Using the language of 'victims'

The public discourse surrounding the TRC - in particular, the use of pejorative terms such as 'victim' and 'perpetrator' - have complicated the process for participants. Very few people enjoy being labelled 'victims' of gross human rights violations - for the word 'victim' implies passivity, lack of personal agency, and lack of control. The term 'survivor', however, connotes a sense of recovery, control, and empowerment. Sometimes others who appear before the TRC as 'victims' have a story to tell about their own involvement in the struggle which is not confined to the 'victim' role. But there is often not the space to disclose these truths in a role constructed for them by the TRC. Those who fall into this double category have expressed an intense need to come to terms with what they have done. Being placed in the 'victim' category restricted them from full disclosure of their experiences and left them silent again.

For the survivor of extreme torture who has built psychological defences against his or her trauma, and gone on to build a functional life, to be defined as a 'victim' is at best unhelpful and at worst profoundly disempowering. The TRC has correctly revealed the extent of suffering under apartheid, but what the evidence reveals is how remarkably and creatively many survivors have coped. This is more than semantics. The flip side of this argument, however, can be that we are creating a nation of victims, not survivors - in other words, a continued dependency. In charting future government policy towards survivors and their families, the TRC has a difficult task in developing a reparations policy that does not perpetuate a victim mentality.

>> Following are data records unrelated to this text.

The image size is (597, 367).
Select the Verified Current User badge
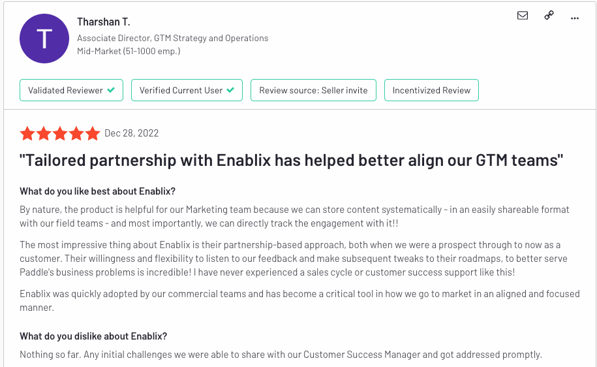pyautogui.click(x=187, y=90)
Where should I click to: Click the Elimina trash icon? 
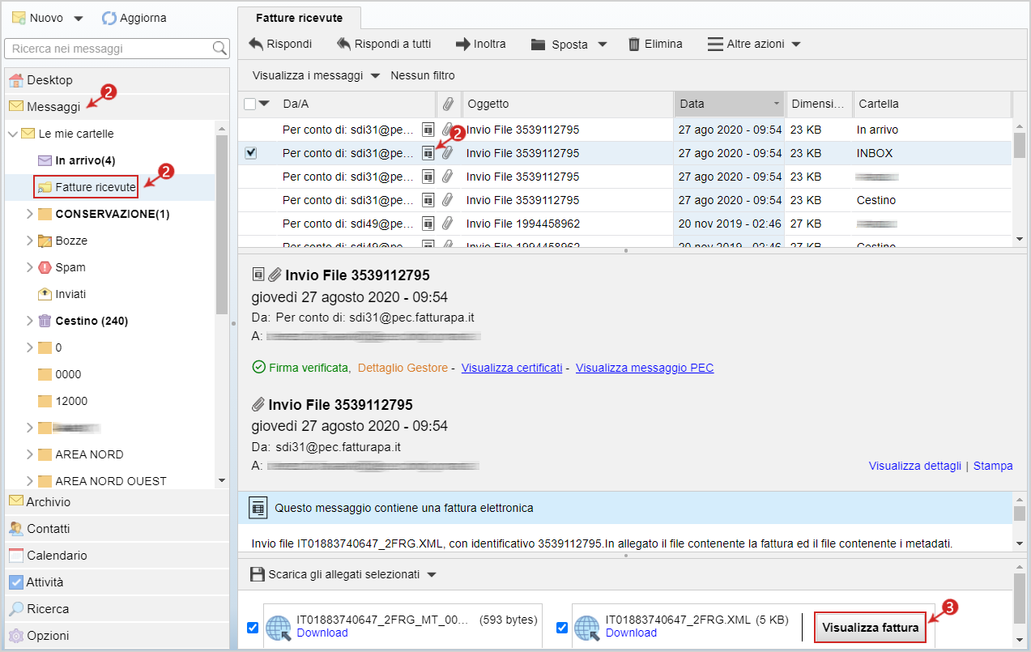(x=635, y=45)
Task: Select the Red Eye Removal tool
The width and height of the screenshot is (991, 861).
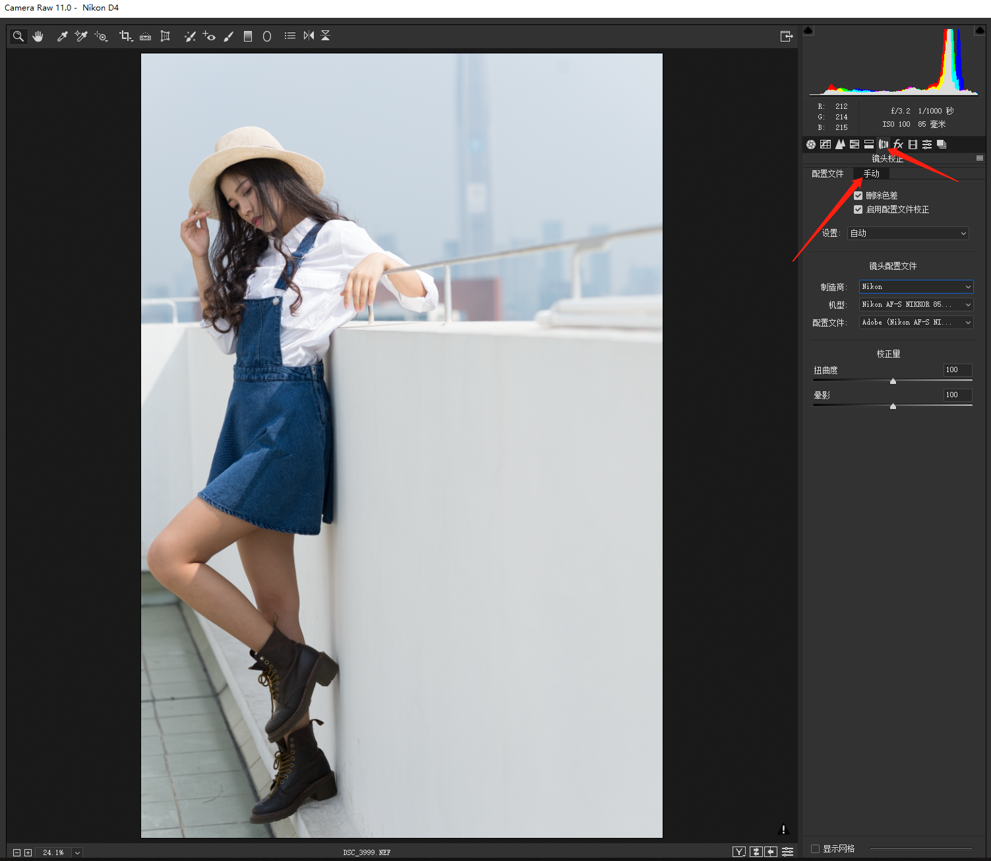Action: point(209,36)
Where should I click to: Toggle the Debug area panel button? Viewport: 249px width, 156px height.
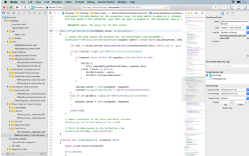click(238, 7)
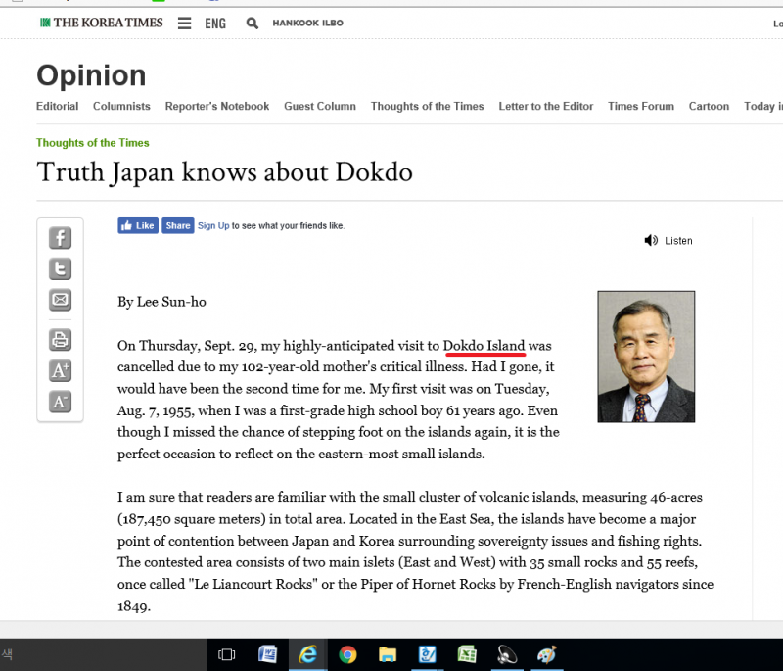
Task: Decrease font size with A- button
Action: 60,402
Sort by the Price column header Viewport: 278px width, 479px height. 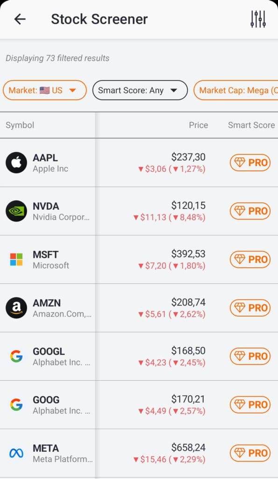pyautogui.click(x=198, y=125)
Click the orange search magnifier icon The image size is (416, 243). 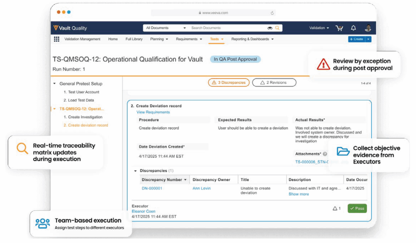(277, 28)
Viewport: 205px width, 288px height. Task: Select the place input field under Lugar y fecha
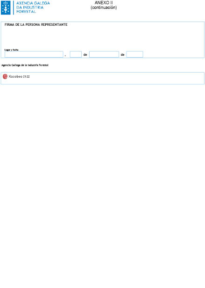pyautogui.click(x=34, y=54)
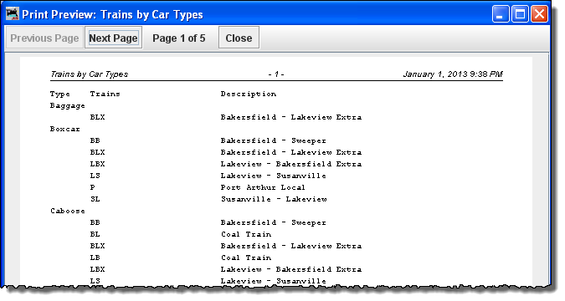Select the Boxcar type heading
The height and width of the screenshot is (301, 565).
point(64,129)
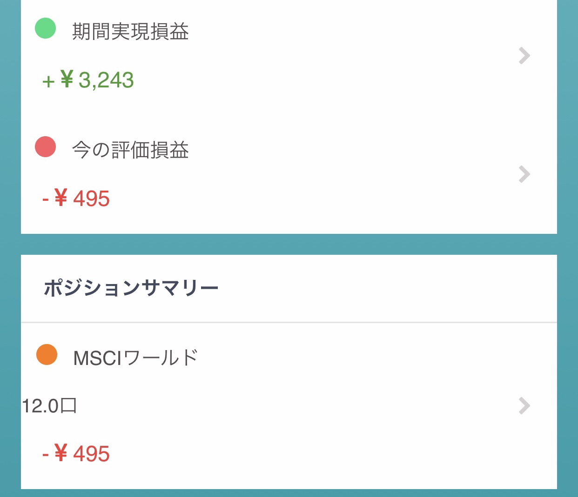Expand the 期間実現損益 row chevron

point(524,56)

Similar arguments could be made for those applying for amnesty who bear the label of 'perpetrators' of gross human rights violations. The term 'perpetrator' leaves very little room for understanding the complexities of human behaviour based on cultural backgrounds, belief systems and survival strategies. For them, the amnesty process constructs a 'perpetrator' role without opening up questions regarding their own vulnerabilities and 'victimhood'.

Perhaps questions of whether a society or community can experience 'psychological wounding' or 'come to terms with its history' are best left to moral philosophers and sociologists. There is certainly the assumption in the use of these phrases in relation to the TRC that the story of the 'nation' is more than the sum total of the individual stories of its inhabitants; the nation itself is a cognitive being. To describe the nation as a conflicted individual, traumatised by past violations, captures the common-sense notion of this stage of our history. Various parts of the nation have diametrically opposed views of the TRC process and the meaning of past human rights violations. It is not obvious that these views are gradually being reconciled. If the metaphor of the nation as a cognitive being applies, then it might be possible to argue that the TRC process has hardened some of those views and entrenched them. The hope is that history will prove that the TRC, compromised and imperfect as it is, was a necessary precondition for escaping the shackles of the past. But in the meantime it is crucial to ensure that the individuals who have been hurt in the past receive every assistance in their process of healing.

In terms of mental health care in the future, the state will bear a significant responsibility towards survivors and their families for many years to come. The TRC's Reparations and Rehabilitation Committee is in the process of making recommendations on reparations policy to government. Included are recommendations for ongoing psychological support for survivors through non-state organisations. A clear commitment from government to assist financially in this process is imperative if the healing processes - both national and individual - are to continue in any.meaningful way long after the TRC has completed its work.

Trudy de Ridder is a clinical psychologist who works for the Trauma Centre for Victims of Violence and Torture in Cape Town. She has also counselled TRC staff and provided psychological support for testifiers.